Pensez-vous que le code minier de l’époque a favorisé les actes délictueux que vous avez relevés dans votre rapport ?

Je ne pense pas que ce soit lié au code. Lorsque nous avons auditionné les acteurs, surtout les anciens ministres, ils ont justifié comment le code minier de 2003 a été fait. Il s’agissait d’attirer des investisseurs à travers des facteurs d’attractivité et c’était une bonne chose. Mais, quand vous faites un contrat avec quelqu’un, il faut vous assurer que vous avez les moyens de contrôle que toutes les choses seront respectées. C’est plutôt cela qui a manqué. C’est l’organisation et peut-être la mauvaise foi de certains dirigeants de l’époque, qui ont voulu profiter de ce développement minier à leur compte personnel. Le code de 2015, tirant leçon de cette situation, a voulu corriger certains aspects. Il dit désormais que, même si les résultats des entreprises sont négatifs, la société minière doit payer les dividendes prioritaires. Dans le rapport, nous avons dit que les mines paient des taxes et l’argent va au Trésor qui le renvoie dans les communes où il y a les mines. Mais, le Trésor ne dit pas au maire que cet argent que je vous envoie est celui payé par les mines alors que celui-ci croit que c’est envoyé par l’Etat. Ces maires mettent cela dans les frais de missions et le carburant. La conséquence, c’est qu’ils ne peuvent pas présenter aux populations, une seule infrastructure réalisée par l’argent des mines. En faisant une simulation dans le rapport, nous avons dit que si tout l’argent reçu par les communes avaient été transformé en CSPS, en CEG et en forages, notre pays auraient fait un bond qualitatif dans le développement.

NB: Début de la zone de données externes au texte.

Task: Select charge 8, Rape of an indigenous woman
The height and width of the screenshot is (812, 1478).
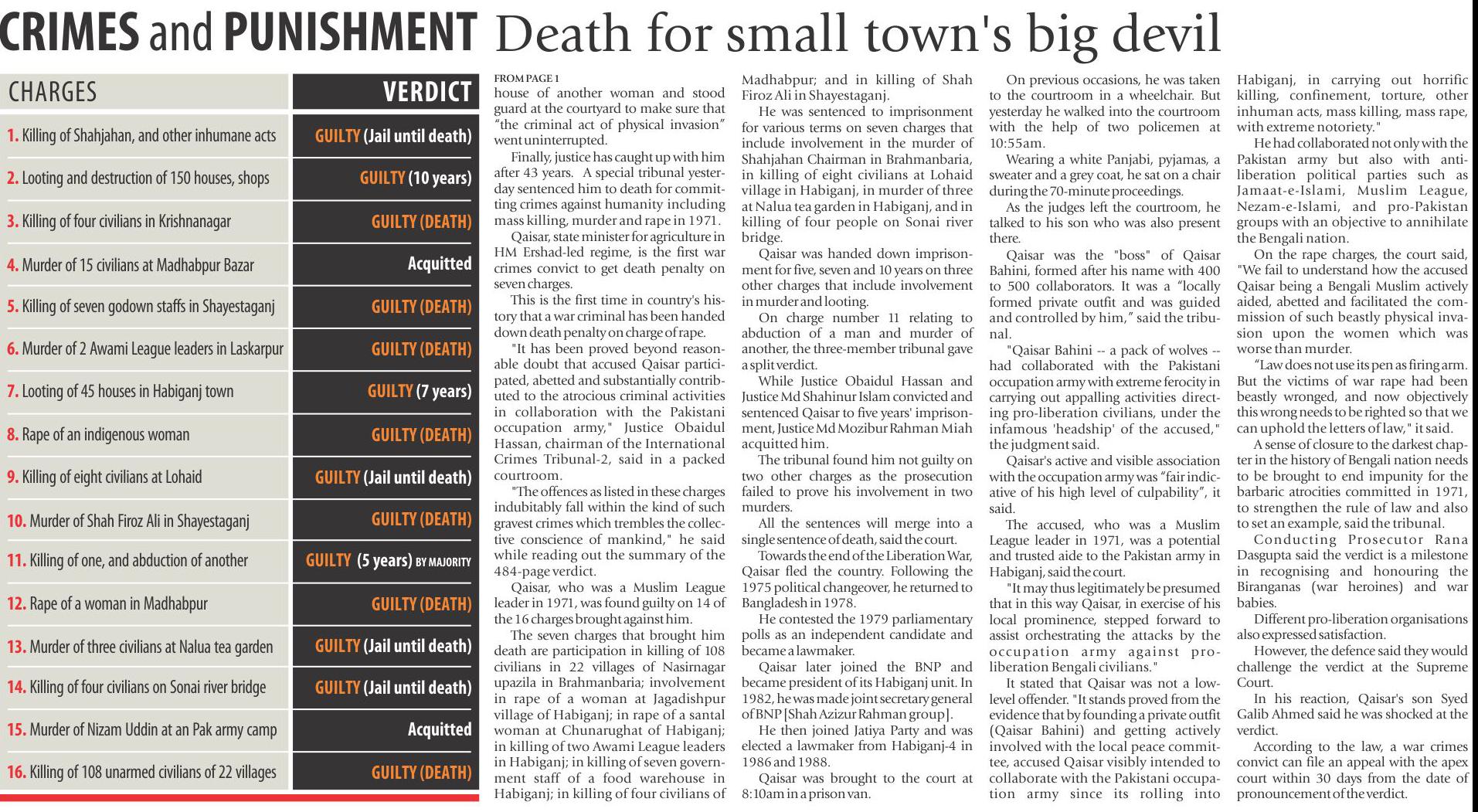Action: 98,434
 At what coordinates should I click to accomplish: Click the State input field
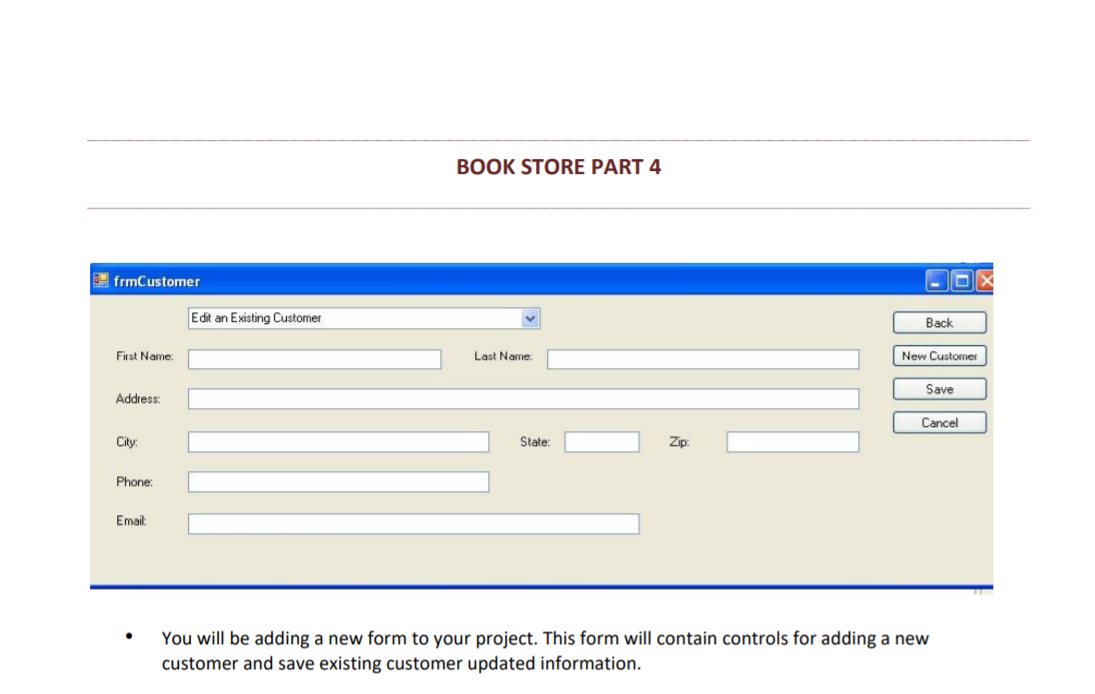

Et votre appréciation sur le nouveau code minier ?

Je ne suis pas sûr qu’il va régler le problème parce qu’il y a une bonne part qui dépend des hommes et des dirigeants. Le code minier de 2015 a fait une avancée de contrôle des retombées du secteur minier par le peuple et cela se traduit par des textes d’application. Mais, c’est surtout une question de gouvernance et d’organisation. Il s’agit de savoir si notre administration, notre Etat, est suffisamment outillé pour signer des conventions mutuellement bénéfiques avec les compagnies minières ou organisé pour encadrer les milliers d’orpailleurs sur l’ensemble du territoire, pour s’assurer que tout l’or produit ne sort pas sans payer les taxes et nous avons 154 millions de tonnes d’or en potentiel. Est-ce que d’ici à l’horizon 2020, notre Etat est organisé pour dire que sur les 1 920 expatriés, nous allons remplacer au moins la moitié par des Burkinabè puisque nous avons des diplômés qui chôment.

Qu’est-ce que vous auriez aimé dire que nous n’avons pas pu aborder ?

Il faut remercier l’ensemble des députés. Que ce soit l’enquête sur les mines ou sur le foncier, tous les actes ont été faits à l’unanimité par les députés. Ils ont aussi adopté à l’unanimité les rapports sur les différentes enquêtes, avec l’ensemble des recommandations et des propositions de lois afin que nous puissions réorganiser ces deux secteurs. Maintenant, il faut s’assurer que les choses seront mises en œuvre et là encore, le Parlement a pris des dispositions en mettant en place des comités de suivi sur ces recommandations. Mais, il s’agit de demander à l’ensemble des acteurs de penser à l’intérêt national sur ces deux sujets. Il reste à jouer un épisode 2, qui est la mise en œuvre et je pense que le gouvernement est de très bonne volonté et que les choses vont changer.